Winner, 2018 Distinguished Scholarship Award presented by the Pacific Sociology Association.
Honorable Mention, 2017 ESS Mirra Komarovsky Book Award presented by the Eastern Sociological Society.
Outstanding Book Award for the Section on Altruism, Morality, and Social Solidarity presented by the American Sociological Association.
A rich, multi-faceted examination into the attitudes and beliefs of parents who choose not to immunize their children.
The measles outbreak at Disneyland in December 2014 spread to a half-dozen U.S. states and sickened 147 people. It is just one recent incident that the medical community blames on the nation’s falling vaccination rates. Still, many parents continue to claim that the risks that vaccines pose to their children are far greater than their benefits.

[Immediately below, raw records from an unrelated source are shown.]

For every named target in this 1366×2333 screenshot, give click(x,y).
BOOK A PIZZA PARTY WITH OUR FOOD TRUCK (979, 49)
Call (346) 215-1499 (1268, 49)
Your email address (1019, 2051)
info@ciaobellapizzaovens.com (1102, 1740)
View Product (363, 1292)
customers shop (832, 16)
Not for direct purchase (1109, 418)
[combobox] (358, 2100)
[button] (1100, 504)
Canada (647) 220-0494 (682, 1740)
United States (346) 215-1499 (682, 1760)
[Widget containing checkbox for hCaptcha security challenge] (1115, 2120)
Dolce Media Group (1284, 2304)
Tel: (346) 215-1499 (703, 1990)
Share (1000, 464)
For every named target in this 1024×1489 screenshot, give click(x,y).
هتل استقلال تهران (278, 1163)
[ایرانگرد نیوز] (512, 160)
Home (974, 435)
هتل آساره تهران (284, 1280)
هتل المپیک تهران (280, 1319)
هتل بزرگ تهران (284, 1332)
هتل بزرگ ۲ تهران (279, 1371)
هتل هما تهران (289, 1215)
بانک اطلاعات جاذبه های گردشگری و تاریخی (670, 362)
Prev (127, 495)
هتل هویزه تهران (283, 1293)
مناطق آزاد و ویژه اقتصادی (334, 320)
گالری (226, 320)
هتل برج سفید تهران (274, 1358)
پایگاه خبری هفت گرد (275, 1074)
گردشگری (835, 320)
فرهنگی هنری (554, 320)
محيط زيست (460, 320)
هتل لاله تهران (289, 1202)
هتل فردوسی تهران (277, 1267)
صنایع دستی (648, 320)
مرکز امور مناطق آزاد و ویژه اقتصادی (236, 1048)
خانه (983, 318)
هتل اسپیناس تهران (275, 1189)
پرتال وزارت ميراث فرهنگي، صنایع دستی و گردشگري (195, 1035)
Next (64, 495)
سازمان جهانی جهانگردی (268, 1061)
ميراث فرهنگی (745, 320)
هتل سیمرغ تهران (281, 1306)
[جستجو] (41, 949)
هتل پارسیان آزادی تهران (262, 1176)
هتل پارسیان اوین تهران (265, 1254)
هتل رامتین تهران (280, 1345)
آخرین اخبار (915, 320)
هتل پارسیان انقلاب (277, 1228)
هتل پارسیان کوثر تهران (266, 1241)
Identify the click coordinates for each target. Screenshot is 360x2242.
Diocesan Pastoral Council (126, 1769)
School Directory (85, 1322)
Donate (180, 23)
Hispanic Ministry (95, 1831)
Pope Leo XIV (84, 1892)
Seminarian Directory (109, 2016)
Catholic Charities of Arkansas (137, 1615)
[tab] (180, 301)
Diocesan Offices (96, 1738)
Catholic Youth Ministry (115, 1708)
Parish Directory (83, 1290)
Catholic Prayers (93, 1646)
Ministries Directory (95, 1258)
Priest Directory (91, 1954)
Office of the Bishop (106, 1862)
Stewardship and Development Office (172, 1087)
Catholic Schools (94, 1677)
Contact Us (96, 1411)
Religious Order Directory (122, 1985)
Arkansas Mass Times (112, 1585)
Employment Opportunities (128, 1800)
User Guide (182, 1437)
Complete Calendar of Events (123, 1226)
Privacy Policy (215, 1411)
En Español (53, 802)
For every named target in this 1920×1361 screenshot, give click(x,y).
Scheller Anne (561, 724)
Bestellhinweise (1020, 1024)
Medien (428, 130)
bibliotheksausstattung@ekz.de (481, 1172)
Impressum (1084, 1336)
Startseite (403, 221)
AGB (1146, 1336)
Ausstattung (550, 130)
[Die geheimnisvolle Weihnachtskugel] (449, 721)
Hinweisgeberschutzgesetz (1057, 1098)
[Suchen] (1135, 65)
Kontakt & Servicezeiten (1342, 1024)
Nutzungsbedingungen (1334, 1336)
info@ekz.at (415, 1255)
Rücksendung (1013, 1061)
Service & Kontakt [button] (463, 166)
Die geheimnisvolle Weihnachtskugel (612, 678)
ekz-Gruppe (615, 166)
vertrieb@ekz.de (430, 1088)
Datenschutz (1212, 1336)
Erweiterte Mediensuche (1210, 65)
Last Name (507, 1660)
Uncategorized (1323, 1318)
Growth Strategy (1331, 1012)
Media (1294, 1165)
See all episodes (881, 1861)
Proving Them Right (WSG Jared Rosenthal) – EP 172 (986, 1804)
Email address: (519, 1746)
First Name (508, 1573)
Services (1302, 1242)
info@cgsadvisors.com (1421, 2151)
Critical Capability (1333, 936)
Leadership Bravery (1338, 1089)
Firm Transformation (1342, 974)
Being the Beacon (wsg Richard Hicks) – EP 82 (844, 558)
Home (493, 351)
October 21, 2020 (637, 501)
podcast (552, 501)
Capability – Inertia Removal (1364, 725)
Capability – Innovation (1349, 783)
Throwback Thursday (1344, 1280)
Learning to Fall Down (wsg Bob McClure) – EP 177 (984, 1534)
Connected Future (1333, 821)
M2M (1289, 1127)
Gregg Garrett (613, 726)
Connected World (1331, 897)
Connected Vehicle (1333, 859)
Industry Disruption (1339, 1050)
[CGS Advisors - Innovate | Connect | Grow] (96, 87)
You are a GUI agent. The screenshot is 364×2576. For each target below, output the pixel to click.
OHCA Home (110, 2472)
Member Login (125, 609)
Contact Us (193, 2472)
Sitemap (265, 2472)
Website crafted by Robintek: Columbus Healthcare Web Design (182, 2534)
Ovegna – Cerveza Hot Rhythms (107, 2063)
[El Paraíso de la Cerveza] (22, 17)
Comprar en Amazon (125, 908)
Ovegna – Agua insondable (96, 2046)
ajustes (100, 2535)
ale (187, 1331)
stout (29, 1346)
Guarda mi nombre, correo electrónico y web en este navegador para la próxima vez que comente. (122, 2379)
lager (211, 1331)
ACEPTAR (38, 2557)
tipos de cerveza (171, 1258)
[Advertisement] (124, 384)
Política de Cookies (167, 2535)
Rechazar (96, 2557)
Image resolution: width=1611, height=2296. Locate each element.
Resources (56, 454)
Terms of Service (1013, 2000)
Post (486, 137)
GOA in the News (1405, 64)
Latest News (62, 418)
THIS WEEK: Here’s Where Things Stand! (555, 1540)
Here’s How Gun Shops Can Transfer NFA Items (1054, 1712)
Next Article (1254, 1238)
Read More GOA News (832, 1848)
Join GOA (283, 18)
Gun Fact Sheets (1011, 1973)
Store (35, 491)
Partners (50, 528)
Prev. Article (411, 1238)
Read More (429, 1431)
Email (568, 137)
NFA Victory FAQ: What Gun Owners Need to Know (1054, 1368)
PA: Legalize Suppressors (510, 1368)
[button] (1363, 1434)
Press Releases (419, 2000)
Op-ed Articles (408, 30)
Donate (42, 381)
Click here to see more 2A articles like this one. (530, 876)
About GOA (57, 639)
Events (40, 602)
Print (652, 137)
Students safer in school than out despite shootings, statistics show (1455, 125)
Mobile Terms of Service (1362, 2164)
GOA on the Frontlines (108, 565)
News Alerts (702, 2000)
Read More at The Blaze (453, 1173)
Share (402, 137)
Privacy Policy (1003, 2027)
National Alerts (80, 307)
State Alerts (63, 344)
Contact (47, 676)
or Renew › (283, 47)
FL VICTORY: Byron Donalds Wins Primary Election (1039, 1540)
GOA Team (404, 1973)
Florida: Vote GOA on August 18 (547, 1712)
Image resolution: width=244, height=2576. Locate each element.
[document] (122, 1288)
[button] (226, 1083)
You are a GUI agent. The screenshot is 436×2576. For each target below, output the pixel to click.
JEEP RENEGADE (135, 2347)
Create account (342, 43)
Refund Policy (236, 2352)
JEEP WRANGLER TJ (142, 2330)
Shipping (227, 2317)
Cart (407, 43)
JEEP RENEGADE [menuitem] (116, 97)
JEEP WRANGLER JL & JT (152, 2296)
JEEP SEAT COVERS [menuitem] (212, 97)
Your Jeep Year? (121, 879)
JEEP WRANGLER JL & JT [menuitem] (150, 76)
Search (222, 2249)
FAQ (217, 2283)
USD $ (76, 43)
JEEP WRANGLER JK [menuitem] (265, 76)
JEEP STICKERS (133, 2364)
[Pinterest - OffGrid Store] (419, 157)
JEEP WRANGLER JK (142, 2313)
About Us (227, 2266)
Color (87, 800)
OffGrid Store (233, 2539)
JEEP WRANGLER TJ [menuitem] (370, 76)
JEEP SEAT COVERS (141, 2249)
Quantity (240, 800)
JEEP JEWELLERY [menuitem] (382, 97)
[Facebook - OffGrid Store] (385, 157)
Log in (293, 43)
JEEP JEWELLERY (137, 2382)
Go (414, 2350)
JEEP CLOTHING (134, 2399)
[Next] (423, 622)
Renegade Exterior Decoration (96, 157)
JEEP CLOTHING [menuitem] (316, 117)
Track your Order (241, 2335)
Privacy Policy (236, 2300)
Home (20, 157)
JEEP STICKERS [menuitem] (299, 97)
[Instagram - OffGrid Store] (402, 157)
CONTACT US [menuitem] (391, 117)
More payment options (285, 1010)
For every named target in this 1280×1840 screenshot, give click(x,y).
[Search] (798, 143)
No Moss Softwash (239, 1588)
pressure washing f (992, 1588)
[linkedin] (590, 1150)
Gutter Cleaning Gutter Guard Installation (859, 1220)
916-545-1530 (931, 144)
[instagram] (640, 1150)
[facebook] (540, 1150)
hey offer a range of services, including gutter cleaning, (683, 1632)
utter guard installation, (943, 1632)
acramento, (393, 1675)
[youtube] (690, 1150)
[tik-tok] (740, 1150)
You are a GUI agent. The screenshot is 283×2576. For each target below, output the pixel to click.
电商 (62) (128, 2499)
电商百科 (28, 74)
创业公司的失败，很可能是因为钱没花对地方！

Given the research and the unanimity of opinion within the medical community, many ask how such parentswho are most likely to be white, college educated, and with a family income over $75,000could hold such beliefs.
For over a decade, Jennifer Reich has been studying the phenomenon of vaccine refusal from the perspectives of parents who distrust vaccines and the corporations that make them, as well as the health care providers and policy makers who see them as essential to ensuring community health. Reich reveals how parents who opt out of vaccinations see their decision: what they fear, what they hope to control, and what they believe is in their child’s best interest. Based on interviews with parents who fully reject vaccines as well as those who believe in “slow vax,” or altering the number of and time between vaccinations, the author provides a fascinating account of these parents’ points of view.
Placing these stories in dialogue with those of pediatricians who see the devastation that can be caused by vaccine-preventable diseases and the policy makers who aim to create healthy communities, Calling the Shots offers a unique opportunity to understand the points of disagreement on what is best for children, communities, and public health, and the ways in which we can bridge these differences.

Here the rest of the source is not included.